**TEXTABSCHNITT**
________

Was lange Zeit verboten war, ist außerhalb von Wiens Prachtboulevard, der Ringstraße rund um den 1. Bezirk, fester Bestandteil des Stadtbildes: Sexshops. Während Dildos damals nur gegen medizinische Verschreibung ausgegeben werden durften – zum Beispiel an „hysterische“ Frauen, die mit einer Orgasmus-Kur geheilt werden sollten – reiht sich heute eine eindeutig zweideutige Reklametafel an die nächste. Weniger schrill dafür umso geschmackvoller ist der Laden von Ingrid Mack. Seit 1994 zelebriert sie im mittlerweile legendären Liebenswert (Montag bis Freitag 11-19 Uhr, Samstag 11-18 Uhr) in der Esterhazygasse 26 feminine Lebensart. Auf 220qm Verkaufsfläche und zusätzlichen 100qm für Seminare, Vorträge und Ausstellungen werden Qualität und hochwertige Materialien groß geschrieben. Ergänzt durch einen Onlineshop kann Frau hier zu jeder Tages- und Nachtzeit nach Herzenslust ihrer Fantasie freien Lauf lassen.
Am schnellsten von A nach B geht es noch immer mit den öffentlichen Verkehrsmitteln. Dabei ist die Straßenbahn – von Einheimischen auch liebevoll „Bim“ genannt – die charmanteste Wahl, denn bis heute sitzt man hier zum Großteil auf historischen Sesseln. Bei Nicht-Ortskundigen erobert noch ein traditionsreiches Fortbewegungsmittel die Neorenaissance gesäumten Straßen der Altstadt: die Wiener Fiaker. Im Volksmund auch „Porzellanfuhren" genannt, dienten sie früher oft als Liebesnest, weil sie aufgrund schlecht beschaffener Straßen gezwungen waren, extra langsam zu fahren. Während der Kutscher versucht war Schlaglöchern auszuweichen, blieb den Fahrgästen viel Zeit sich eng aneinander gekuschelt wichtigeren Dingen zu widmen.
Sollten die liebestollen Paare dabei ein Ziel gehabt haben, waren sie im Sommer möglicherweise unterwegs zum Donau-Ufer: Denn trotz Verbots konnte man dort meist ungestört nackt baden. Und auch heute noch hat das Nacktbaden in der sonst so auf Etikette bedachten Stadt Tradition. Den schönsten und größten FKK-Bereich gibt es auf der Wiener Donauinsel. An der Süd- und Nordspitze, direkt an der Neuen Donau, können in angeschriebenen Bereichen auf insgesamt acht Kilometern die Hüllen fallen gelassen werden. In den kalten Wintermonaten geht man dazu dann aber doch besser ins Badehaus Sargfabrik, wo das FKK-Baden nach freiem Ermessen grundsätzlich jeden Tag möglich (aber keineswegs ein Muss) ist – immer Mittwochs sogar zu klassischer Musik.

________

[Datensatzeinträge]
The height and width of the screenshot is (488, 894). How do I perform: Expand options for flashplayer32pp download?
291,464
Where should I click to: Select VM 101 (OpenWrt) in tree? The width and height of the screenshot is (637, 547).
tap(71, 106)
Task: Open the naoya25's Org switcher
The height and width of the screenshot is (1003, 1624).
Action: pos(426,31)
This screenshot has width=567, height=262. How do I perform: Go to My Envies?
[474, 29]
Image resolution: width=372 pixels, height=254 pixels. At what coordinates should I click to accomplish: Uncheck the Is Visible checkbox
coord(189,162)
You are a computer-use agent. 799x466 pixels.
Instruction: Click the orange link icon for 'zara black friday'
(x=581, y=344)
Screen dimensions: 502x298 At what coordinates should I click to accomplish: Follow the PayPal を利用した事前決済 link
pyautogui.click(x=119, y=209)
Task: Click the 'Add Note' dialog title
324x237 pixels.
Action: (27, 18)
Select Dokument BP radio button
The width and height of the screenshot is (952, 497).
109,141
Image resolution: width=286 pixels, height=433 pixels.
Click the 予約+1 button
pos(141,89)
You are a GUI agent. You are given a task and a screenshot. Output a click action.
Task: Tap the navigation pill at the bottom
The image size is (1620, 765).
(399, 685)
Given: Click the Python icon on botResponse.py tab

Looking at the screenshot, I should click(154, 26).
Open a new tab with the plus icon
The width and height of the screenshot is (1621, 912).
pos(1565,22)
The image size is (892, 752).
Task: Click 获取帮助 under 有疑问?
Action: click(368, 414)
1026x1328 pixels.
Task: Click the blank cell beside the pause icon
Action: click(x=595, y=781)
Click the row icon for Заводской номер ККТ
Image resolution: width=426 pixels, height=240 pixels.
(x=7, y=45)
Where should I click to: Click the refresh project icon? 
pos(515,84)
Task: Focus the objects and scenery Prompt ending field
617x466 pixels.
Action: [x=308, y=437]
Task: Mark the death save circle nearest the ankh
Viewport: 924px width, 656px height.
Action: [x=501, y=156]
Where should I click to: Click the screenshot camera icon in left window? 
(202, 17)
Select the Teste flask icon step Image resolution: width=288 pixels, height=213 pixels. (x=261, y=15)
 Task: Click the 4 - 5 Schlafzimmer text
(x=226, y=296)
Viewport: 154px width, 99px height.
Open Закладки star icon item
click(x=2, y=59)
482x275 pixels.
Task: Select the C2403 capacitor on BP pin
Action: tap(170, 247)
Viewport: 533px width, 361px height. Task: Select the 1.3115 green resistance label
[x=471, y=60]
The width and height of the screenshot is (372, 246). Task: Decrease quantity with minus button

________

**ARBEITSAUFTRAG 1**
Wie nennen Einheimische laut dem Text über Wien die Straßenbahn?
**ARBEITSAUFTRAG 2**
Führe den Text über Wien nach seinem letzten Satz weiter.
Die Daten stammen aus einer anderen Quelle.

**ERGEBNIS 1**
„Bim“

**ERGEBNIS 2**
Ein ebenso geschichtsträchtiger wie damals zweifelhafter Ort ist die Gegend am Spittelberg, die heute einen der schönsten Weihnachtsmärkte beherbergt. Huren, Gaukler, Straßenkünstler, Artisten und Schriftsteller haben sich hier zwischen Bordellen, Gasthäusern und Wandertheatern in Holzverschlägen zusammengefunden. Vom frivolen Treiben vergangener Tage ist in dem heute noch immer multikulturellen Biedermeierviertel nicht mehr viel zu spüren, gemütliche Seitengassen und romantische Hinterhöfe bieten sich zu später Stunde aber noch immer für das ein oder andere (mutige) Abenteuer an. Liebeshungrige mit knurrendem Magen kehren am Besten im Amerling Beisl (Montag-Freitag 9-2 Uhr) in der Stiftgasse 8 ein und genießen den Charme des idyllischen Hinterhofs.
Was früher das Viertel rund um die Spittelberggasse war, ist heute das Stuwerviertel und der Prater. Seit seiner Öffnung im Jahr 1766 macht er als einer der verschlagensten Orte Wiens immer wieder von sich Reden. Hier treffen sich Paare in trauter Zweisamkeit, ob beim Mauthnerwasser in den Prater-Auen oder in einer der weitläufigen Wald- und Wiesen-Anlagen. Wer noch auf der Suche nach einer besseren Hälfte ist, kann sein Glück im dezentral (Montag bis Sonntag 17-24 Uhr) am Ilgplatz 5 versuchen, wem der Sinn eher nach einem Varietéclub in alter Wiener Tradition steht, wird in der Xena Bar in der Molkereistraße 3 fündig.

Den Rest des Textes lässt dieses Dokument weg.